List of tasks
• A. Repeat word for word the part of the immigration passage starting at "The U.S. government" and ending at "grow, she said.".
• B. In the immigration passage, how long does immigration law say an immigrant who entered the country illegally must return to their home country before becoming eligible for a new status?
• C. Resume the immigration passage from where it stops.

Exercise passage
++++++

The U.S. government further complicates matters by requiring official documentation of family ties that are not easy to come by in places like Guatemala or rural Mexico, Holper said. When people do not follow the legal channels to reunite with families in the United States, immigration enforcement agencies have increasingly resorted to deportation following lengthy detentions. Federal statistics show deportations have soared under President Barack Obama's administration, and funding of immigration enforcement activities has continued to grow, she said.

Holper described several steps Obama has taken in support of immigrant families, however. Absent immigration reform legislation, which has to come from Congress, Obama has instructed enforcement agencies to stay away from parents or legal guardians of children, students and law-abiding residents who have built their lives here. He also took action to help spouses stay together while going through the immigration process.

U.S. citizens who marry undocumented immigrants can petition for their spouses to receive green cards or citizenship. If those immigrants entered the country illegally, however, immigration law says they would have to return to their home country for 10 years before being eligible for a new status. Since the law was enacted in 1996, Holper said the government has offered a waiver to let immigrants skip the 10-year waiting period, but they could only apply from their home countries. If the waiver was not approved, they were locked out of the United States for the decade.

Holper said Obama amended the waiver application, allowing immigrants to apply and hear back about their application before leaving the country.

++++++

Raw data
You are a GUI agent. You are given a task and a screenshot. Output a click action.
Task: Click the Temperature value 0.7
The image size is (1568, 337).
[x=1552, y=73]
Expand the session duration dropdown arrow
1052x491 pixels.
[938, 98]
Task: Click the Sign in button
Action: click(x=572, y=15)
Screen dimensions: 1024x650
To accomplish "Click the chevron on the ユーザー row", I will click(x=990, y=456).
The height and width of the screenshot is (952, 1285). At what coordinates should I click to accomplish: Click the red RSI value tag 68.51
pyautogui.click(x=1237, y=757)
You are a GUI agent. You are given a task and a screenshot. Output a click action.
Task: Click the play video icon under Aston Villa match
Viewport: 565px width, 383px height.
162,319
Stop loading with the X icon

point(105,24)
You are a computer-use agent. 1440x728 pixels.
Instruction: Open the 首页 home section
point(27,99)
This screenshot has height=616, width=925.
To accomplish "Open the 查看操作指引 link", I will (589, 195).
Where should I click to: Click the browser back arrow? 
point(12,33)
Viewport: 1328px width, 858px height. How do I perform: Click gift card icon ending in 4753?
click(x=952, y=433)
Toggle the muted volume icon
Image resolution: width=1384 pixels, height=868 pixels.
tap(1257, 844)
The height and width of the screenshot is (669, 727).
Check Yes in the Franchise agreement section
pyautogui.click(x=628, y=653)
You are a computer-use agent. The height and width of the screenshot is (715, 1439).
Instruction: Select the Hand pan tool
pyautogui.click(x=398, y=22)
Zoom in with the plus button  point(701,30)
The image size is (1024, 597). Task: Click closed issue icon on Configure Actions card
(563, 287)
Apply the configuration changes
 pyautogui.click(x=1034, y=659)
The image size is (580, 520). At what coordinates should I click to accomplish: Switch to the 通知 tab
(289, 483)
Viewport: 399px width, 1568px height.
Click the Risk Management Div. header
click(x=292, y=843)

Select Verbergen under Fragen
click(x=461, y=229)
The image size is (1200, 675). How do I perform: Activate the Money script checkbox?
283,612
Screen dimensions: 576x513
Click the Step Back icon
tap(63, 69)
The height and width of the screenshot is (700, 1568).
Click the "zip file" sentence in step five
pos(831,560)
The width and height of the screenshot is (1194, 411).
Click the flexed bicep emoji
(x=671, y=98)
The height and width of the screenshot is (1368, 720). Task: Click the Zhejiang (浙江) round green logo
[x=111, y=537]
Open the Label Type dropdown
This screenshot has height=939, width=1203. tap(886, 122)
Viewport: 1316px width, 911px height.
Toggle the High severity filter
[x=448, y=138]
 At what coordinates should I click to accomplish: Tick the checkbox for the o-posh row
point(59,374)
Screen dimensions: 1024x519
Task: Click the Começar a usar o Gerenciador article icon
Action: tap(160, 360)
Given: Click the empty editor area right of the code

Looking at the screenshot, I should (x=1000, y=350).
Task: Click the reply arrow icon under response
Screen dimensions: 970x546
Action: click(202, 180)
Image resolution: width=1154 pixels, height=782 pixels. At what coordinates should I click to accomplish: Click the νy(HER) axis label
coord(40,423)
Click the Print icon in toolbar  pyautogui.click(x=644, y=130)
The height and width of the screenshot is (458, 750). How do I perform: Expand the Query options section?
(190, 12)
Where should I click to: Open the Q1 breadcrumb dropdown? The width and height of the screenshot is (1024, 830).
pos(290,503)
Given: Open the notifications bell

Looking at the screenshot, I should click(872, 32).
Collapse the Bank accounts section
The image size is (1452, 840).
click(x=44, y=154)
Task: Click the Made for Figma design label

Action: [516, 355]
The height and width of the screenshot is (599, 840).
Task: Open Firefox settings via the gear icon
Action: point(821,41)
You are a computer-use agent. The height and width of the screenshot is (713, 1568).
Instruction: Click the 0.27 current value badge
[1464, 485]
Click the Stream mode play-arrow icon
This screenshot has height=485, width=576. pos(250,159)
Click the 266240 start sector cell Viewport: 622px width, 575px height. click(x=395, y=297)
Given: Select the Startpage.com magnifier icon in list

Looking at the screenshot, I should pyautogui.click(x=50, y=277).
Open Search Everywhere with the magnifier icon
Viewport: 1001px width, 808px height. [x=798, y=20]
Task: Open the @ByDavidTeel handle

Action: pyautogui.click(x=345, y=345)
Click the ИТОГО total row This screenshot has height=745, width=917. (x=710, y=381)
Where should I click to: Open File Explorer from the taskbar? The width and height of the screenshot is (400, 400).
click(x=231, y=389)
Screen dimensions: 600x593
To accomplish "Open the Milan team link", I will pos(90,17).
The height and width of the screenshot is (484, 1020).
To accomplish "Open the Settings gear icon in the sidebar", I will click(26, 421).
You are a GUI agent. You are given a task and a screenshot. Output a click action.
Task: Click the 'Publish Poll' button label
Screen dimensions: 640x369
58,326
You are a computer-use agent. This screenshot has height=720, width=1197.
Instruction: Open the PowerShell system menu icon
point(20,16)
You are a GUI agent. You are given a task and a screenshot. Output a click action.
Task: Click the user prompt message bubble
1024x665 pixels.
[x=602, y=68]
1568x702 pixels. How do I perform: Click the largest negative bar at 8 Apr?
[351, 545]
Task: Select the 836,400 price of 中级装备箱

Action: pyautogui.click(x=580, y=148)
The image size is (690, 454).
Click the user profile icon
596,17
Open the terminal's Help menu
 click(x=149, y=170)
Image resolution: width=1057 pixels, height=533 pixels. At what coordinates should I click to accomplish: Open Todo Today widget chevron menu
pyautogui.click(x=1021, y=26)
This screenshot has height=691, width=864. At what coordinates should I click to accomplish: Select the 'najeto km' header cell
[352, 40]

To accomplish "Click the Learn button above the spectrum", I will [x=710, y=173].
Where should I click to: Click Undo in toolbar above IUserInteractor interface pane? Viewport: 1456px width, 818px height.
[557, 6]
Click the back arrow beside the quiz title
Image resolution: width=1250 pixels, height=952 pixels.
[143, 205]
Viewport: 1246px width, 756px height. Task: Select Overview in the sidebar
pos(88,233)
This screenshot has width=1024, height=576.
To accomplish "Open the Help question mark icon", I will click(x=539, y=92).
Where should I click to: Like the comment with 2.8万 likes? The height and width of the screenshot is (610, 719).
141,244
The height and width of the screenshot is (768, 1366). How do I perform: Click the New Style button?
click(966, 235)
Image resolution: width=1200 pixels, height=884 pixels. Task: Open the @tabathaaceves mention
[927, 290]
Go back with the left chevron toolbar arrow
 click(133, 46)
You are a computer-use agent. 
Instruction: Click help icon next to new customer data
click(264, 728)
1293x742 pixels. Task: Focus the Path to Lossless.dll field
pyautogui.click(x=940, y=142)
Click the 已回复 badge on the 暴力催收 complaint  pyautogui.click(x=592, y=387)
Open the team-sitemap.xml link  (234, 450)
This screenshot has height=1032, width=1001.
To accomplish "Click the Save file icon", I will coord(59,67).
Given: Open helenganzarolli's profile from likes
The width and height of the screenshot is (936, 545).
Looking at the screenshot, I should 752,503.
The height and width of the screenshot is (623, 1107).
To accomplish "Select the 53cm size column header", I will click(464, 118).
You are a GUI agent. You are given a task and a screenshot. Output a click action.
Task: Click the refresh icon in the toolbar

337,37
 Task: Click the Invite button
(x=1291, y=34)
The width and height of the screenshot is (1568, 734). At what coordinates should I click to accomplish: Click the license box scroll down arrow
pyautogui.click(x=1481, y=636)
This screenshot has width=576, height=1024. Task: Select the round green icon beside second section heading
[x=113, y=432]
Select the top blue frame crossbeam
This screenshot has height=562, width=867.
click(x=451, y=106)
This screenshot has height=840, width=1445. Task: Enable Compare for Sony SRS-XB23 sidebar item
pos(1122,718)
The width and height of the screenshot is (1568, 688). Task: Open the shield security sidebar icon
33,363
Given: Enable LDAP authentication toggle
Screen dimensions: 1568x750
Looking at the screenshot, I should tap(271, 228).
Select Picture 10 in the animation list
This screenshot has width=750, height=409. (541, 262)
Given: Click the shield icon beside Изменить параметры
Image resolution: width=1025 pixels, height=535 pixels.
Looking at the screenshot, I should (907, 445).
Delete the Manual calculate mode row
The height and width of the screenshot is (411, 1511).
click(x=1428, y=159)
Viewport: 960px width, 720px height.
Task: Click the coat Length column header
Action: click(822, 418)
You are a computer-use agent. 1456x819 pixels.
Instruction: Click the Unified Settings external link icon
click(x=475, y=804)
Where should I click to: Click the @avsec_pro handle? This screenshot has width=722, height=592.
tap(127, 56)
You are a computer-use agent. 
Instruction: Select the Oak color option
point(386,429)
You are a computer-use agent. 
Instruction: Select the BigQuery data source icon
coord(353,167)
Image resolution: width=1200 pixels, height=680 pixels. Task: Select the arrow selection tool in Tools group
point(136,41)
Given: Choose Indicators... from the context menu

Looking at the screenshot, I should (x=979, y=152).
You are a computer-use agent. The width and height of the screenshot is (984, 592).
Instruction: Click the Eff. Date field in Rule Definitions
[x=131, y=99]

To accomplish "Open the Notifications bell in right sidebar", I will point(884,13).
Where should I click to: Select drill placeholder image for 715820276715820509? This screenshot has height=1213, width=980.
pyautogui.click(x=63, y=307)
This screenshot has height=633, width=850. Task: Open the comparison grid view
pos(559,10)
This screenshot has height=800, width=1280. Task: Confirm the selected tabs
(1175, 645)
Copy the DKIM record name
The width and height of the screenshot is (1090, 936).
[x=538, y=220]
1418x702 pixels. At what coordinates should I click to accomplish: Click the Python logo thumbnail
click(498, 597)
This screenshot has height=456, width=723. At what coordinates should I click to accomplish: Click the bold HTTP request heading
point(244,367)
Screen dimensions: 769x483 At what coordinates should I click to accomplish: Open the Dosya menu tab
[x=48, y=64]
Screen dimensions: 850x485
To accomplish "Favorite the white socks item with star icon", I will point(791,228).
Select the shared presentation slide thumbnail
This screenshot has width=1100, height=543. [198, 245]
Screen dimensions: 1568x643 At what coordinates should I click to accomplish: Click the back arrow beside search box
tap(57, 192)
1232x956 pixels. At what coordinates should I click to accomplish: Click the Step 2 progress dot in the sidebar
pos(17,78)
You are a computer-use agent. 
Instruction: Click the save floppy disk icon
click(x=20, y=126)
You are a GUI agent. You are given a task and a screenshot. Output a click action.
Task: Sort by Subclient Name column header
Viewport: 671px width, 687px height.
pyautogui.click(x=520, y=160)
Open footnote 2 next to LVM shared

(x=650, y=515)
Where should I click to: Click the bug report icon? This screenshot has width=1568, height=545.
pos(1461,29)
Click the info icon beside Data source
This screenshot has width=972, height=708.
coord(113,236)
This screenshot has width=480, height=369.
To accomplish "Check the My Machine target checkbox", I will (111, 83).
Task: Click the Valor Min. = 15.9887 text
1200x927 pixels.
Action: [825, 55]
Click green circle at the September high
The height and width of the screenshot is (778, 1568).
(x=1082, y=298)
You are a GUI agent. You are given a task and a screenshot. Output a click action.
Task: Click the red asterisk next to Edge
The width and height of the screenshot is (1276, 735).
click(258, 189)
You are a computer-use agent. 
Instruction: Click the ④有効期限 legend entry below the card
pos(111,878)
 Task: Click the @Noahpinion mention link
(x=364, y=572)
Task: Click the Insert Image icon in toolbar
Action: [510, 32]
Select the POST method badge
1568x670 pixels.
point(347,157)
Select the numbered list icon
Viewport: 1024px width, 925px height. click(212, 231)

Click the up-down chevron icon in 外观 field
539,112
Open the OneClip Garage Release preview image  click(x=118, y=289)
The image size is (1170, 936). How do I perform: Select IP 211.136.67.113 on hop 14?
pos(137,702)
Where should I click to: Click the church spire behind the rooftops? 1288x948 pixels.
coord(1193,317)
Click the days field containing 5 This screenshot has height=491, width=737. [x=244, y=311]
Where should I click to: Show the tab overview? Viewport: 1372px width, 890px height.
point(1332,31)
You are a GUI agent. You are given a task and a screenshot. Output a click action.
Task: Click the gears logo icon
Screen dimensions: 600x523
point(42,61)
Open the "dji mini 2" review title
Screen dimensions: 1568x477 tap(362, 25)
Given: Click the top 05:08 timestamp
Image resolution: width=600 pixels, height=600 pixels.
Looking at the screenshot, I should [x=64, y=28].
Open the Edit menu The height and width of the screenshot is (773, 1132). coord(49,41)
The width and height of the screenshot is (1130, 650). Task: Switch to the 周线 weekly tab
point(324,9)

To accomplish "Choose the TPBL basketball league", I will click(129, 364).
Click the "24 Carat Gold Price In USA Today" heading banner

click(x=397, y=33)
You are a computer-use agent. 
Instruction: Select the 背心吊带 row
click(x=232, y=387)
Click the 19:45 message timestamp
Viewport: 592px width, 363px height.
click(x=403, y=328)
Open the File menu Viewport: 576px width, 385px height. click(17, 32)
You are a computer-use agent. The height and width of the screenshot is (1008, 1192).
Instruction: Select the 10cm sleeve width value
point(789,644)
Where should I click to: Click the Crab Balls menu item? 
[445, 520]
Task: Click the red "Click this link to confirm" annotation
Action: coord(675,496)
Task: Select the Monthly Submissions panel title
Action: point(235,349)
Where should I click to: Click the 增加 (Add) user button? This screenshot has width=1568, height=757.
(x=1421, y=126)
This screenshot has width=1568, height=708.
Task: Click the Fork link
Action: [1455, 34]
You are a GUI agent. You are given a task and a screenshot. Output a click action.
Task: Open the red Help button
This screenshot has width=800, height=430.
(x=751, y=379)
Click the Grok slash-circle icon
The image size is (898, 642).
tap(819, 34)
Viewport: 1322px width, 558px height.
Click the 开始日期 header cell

++++++

Task-by-task outputs
• A.
The U.S. government further complicates matters by requiring official documentation of family ties that are not easy to come by in places like Guatemala or rural Mexico, Holper said. When people do not follow the legal channels to reunite with families in the United States, immigration enforcement agencies have increasingly resorted to deportation following lengthy detentions. Federal statistics show deportations have soared under President Barack Obama's administration, and funding of immigration enforcement activities has continued to grow, she said.

• B. 10 years.

• C.
While there has been progress, immigrant families continue to suffer separation and instability. The U.S. Catholic bishops have consistently advocated for justice for immigrants, launching a campaign to support individuals as well as systemic reform. Pope Francis, too, has spoken out about the plight of immigrants, taking World Day of Migrants and Refugees as an opportunity to call them "gifts" and "opportunities."

Donald Kerwin Jr., director of the Center for Migration Studies of New York, served as Boston College's third and final panelist at its C21 event. Kerwin discussed the bishops' work on immigration and argued in favor of viewing immigrants as more than simply border-crossers.

Kerwin said nearly half of the 11 million undocumented immigrants have lived in this country for at least a decade, and they commit crimes unrelated to immigration in much lower rates than their citizen neighbors.

"We entrust them to care for our children, to care for our elderly, to pick our crops, to work in our yards and to build our homes," Kerwin said.

As Latino families continue to increase their share of the Catholic population in the United States, Kerwin said he believes churches should embrace them: embrace the ideal of forgiveness the church holds at its core and embrace the opportunities for renewal embedded in the influx of a new group of people with fresh perspectives, traditions and values.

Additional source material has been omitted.